» WHAT YOU ARE ASKED TO DO: Once the line with "Screen dimensions: 403x397" is found, repeat exactly that line and every one after it until the data below ends, including the last line.

» DATA FOR THE TASK:
--------------------------------

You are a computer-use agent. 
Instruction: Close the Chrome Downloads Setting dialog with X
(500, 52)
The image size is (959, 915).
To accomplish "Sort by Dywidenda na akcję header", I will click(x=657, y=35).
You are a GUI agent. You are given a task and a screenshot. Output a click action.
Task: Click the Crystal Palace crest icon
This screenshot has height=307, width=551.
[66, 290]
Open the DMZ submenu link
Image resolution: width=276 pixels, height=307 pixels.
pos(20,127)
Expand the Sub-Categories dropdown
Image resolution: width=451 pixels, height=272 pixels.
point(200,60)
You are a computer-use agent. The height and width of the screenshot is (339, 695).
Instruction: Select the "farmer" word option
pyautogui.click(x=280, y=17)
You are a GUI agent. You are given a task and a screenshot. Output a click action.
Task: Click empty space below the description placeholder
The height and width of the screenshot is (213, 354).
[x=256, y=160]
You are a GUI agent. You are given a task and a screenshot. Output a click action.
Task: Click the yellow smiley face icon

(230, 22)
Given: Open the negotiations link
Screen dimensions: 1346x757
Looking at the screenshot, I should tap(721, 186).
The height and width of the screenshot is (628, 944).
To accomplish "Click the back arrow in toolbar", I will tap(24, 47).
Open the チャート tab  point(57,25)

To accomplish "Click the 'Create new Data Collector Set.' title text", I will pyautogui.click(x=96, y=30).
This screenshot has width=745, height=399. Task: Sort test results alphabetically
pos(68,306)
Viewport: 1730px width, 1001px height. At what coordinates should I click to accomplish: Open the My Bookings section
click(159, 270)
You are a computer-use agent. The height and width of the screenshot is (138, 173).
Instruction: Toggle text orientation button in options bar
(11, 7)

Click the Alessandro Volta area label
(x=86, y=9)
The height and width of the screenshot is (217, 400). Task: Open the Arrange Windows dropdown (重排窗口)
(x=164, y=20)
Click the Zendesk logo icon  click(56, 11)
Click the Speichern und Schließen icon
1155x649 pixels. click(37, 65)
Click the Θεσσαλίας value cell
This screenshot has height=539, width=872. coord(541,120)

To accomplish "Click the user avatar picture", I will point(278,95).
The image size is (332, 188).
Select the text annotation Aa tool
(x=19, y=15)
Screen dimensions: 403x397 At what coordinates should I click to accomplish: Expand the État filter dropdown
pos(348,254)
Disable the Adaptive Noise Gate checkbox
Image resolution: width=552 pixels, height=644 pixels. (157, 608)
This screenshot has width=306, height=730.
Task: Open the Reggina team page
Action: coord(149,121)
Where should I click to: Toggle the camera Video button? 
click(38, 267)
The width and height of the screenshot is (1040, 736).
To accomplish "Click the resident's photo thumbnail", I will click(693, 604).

--------------------------------

» TASK OUTPUT:
Screen dimensions: 403x397 At what coordinates should I click to accomplish: Expand the État filter dropdown
pos(348,254)
Disable the Adaptive Noise Gate checkbox
Image resolution: width=552 pixels, height=644 pixels. (157, 608)
This screenshot has width=306, height=730.
Task: Open the Reggina team page
Action: coord(149,121)
Where should I click to: Toggle the camera Video button? 
click(38, 267)
The width and height of the screenshot is (1040, 736).
To accomplish "Click the resident's photo thumbnail", I will click(693, 604).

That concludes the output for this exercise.